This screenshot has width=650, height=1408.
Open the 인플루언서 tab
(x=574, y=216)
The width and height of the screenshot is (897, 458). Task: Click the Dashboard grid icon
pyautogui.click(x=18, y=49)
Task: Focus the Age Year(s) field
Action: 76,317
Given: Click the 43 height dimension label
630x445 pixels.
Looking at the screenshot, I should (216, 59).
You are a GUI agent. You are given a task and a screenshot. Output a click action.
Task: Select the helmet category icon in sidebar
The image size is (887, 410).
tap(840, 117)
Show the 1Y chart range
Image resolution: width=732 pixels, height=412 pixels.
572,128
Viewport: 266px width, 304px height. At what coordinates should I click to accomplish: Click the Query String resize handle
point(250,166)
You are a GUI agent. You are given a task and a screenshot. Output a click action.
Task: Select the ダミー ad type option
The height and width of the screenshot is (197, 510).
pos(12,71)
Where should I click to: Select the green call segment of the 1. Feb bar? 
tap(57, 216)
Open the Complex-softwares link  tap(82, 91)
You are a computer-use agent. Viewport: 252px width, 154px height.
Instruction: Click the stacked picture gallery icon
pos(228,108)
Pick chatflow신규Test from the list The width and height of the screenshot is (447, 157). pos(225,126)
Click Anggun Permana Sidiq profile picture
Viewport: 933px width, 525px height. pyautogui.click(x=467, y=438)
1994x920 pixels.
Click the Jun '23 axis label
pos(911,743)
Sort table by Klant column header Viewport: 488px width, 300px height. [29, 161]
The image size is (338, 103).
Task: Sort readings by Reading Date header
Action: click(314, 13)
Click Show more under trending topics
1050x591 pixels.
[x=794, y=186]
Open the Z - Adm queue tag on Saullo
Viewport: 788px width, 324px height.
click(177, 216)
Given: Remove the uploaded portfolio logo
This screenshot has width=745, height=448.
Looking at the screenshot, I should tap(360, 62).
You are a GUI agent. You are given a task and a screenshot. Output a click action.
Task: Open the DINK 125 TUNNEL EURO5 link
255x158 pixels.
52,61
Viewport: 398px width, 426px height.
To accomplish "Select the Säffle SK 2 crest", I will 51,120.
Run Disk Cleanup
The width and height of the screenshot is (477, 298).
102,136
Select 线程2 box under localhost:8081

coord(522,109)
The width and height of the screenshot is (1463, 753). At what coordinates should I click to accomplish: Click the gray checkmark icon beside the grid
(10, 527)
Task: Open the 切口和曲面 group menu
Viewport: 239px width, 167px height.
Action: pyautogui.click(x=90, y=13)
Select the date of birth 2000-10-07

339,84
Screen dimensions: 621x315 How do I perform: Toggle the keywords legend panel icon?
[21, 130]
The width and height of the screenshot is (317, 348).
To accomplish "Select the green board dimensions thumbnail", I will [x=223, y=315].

::::::::

Problem details. Out of the material above, select every line that holds the string "Show".

Written reply.
Show the 1Y chart range
Click Show more under trending topics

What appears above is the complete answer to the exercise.